La investigación se centró en el análisis del xilema secundario, tejido responsable del transporte de agua al interior de los árboles, en ejemplares de peumo (Cryptocarya alba), litre (Lithraea caustica) y quillay (Quillaja saponaria) provenientes del Arboretum Antumapu de la Universidad de Chile.

A través de observaciones microscópicas, el investigador Iván Espinoza evaluó características anatómicas relacionadas con la conducción de agua, entre ellas el tamaño y densidad de los vasos conductores, el grosor de las paredes celulares y su capacidad potencial de transporte.

Los resultados evidenciaron que cada especie ha desarrollado mecanismos distintos para enfrentar las condiciones de sequía propias del clima mediterráneo chileno.

El peumo destaca por privilegiar la eficiencia en el transporte hídrico. Sus vasos conductores presentan un mayor diámetro, lo que le permite movilizar mayores volúmenes de agua dentro de la planta. En cambio, el quillay adopta una estrategia más conservadora, basada en vasos más pequeños y numerosos que reducen el riesgo de fallas en el sistema de conducción durante períodos prolongados de estrés hídrico.

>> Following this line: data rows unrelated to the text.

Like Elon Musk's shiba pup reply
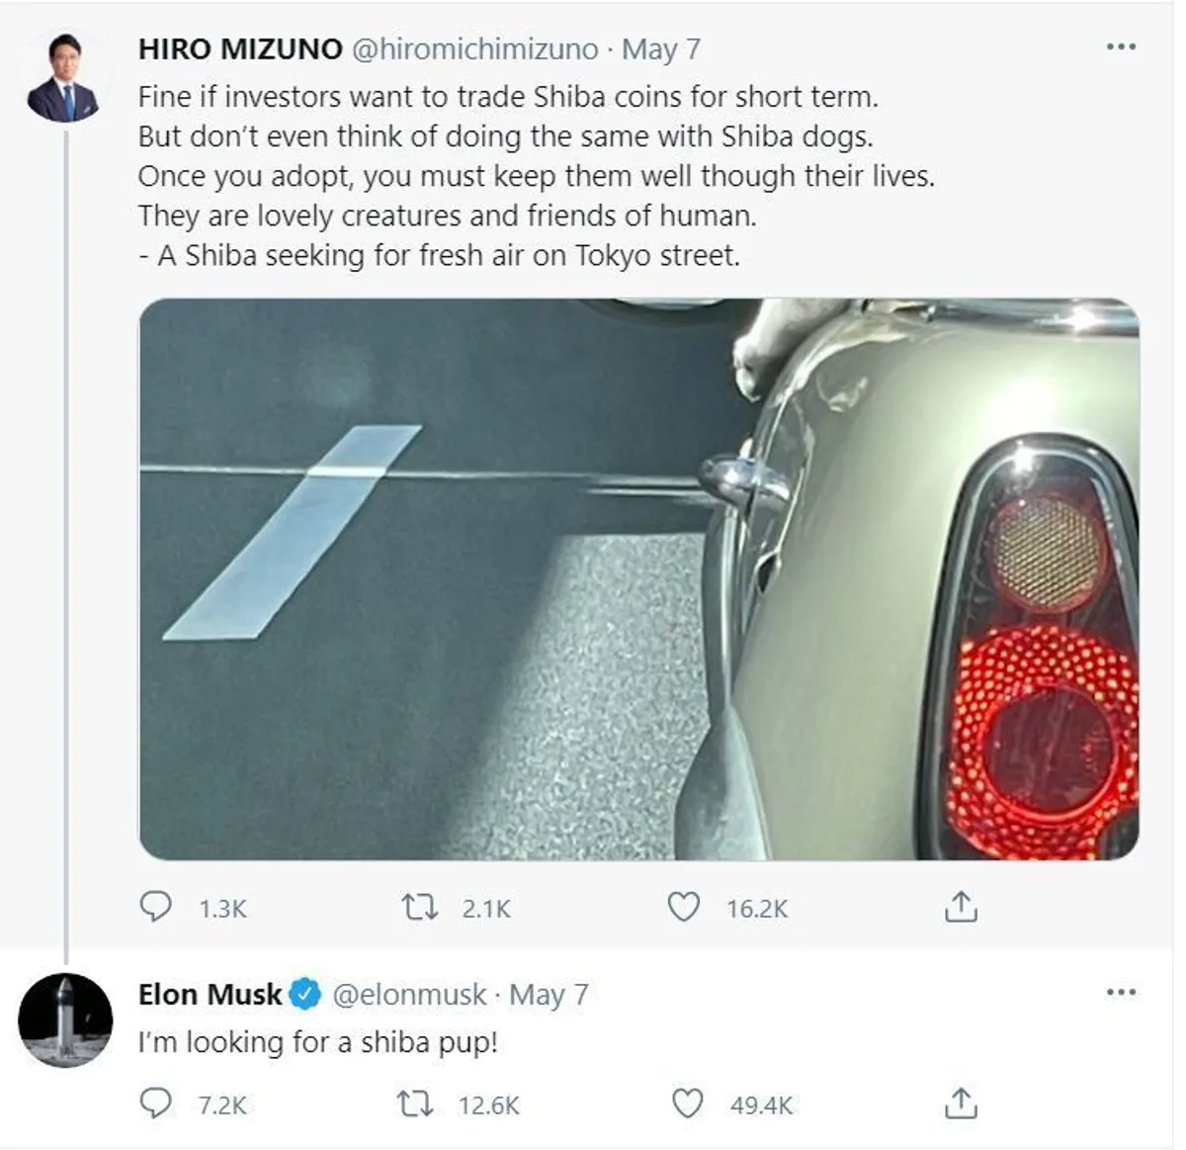The image size is (1186, 1150). pyautogui.click(x=687, y=1104)
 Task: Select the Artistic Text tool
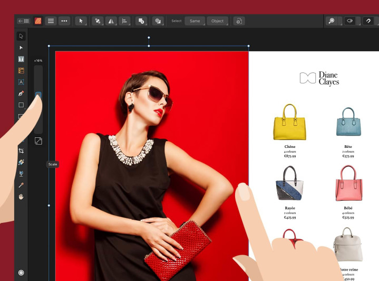(x=21, y=82)
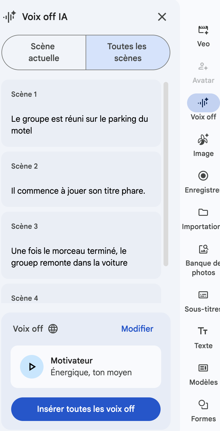
Task: Select the Voix off sidebar icon
Action: click(203, 103)
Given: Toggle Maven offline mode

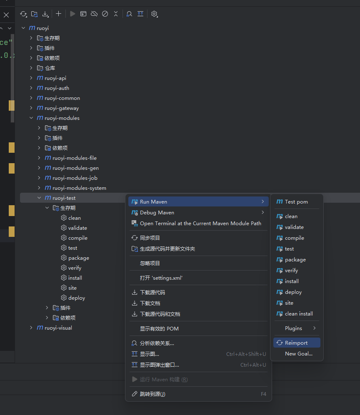Looking at the screenshot, I should pyautogui.click(x=94, y=14).
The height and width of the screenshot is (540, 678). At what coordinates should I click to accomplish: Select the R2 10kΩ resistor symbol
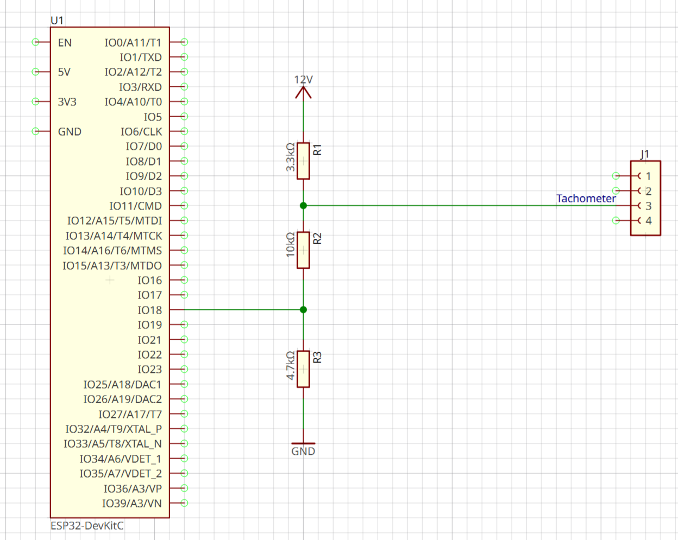pos(303,250)
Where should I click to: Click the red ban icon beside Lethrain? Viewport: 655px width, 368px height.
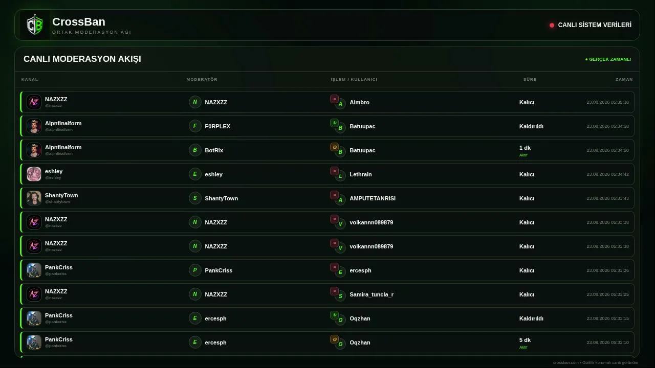point(334,171)
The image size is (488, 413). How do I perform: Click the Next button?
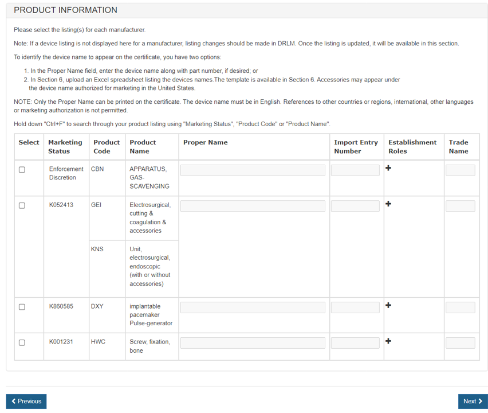click(x=473, y=402)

El litre, por su parte, mostró características intermedias, combinando atributos anatómicos y fisiológicos que le otorgan flexibilidad para adaptarse a escenarios de menor disponibilidad de agua.

Adaptaciones comunes frente a un mismo desafío

A pesar de pertenecer a familias botánicas diferentes, las tres especies comparten rasgos anatómicos en su sistema vascular. Entre ellos destacan las placas de perforación simples y las puntuaciones intervasculares alternas, características que también se observan en especies de otras regiones mediterráneas del mundo.

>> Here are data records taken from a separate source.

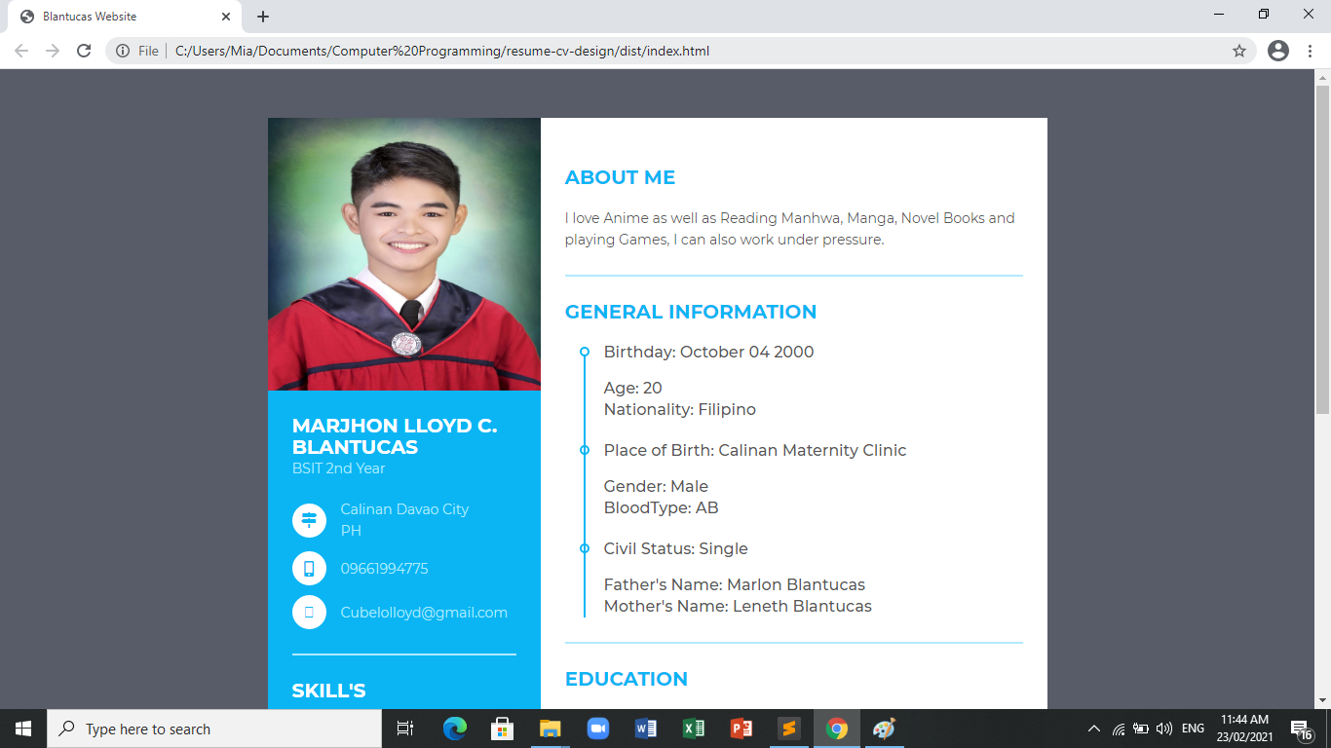The height and width of the screenshot is (748, 1331).
Task: Click the email icon beside Gmail address
Action: pyautogui.click(x=309, y=613)
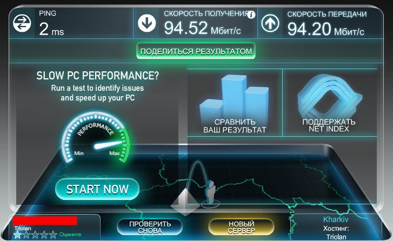The width and height of the screenshot is (393, 241).
Task: Open the download speed info icon
Action: coord(251,15)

Según los investigadores, esta similitud corresponde a un proceso conocido como convergencia evolutiva, mediante el cual organismos sin parentesco cercano desarrollan soluciones similares para responder a condiciones ambientales equivalentes.

Los autores sostienen que estas adaptaciones reflejan la influencia del clima mediterráneo, marcado por inviernos lluviosos y extensos períodos de sequía durante el verano.

El estudio también pone de relieve la escasez de investigaciones sobre rasgos funcionales de especies mediterráneas chilenas, especialmente en comparación con otras regiones del planeta donde este tipo de análisis ha sido ampliamente desarrollado.

Los investigadores destacan que comprender cómo responden las especies nativas a la falta de agua resulta fundamental en un contexto de cambio climático y creciente aridificación. La zona central de Chile, reconocida como una de las cinco regiones con clima mediterráneo del mundo, enfrenta actualmente una fuerte presión sobre sus ecosistemas debido a la disminución de las precipitaciones.

En este escenario, los hallazgos aportan nuevos antecedentes para evaluar la capacidad de adaptación de los bosques esclerófilos y generar estrategias de conservación y manejo orientadas a fortalecer la resiliencia de estas especies frente a las condiciones climáticas futuras.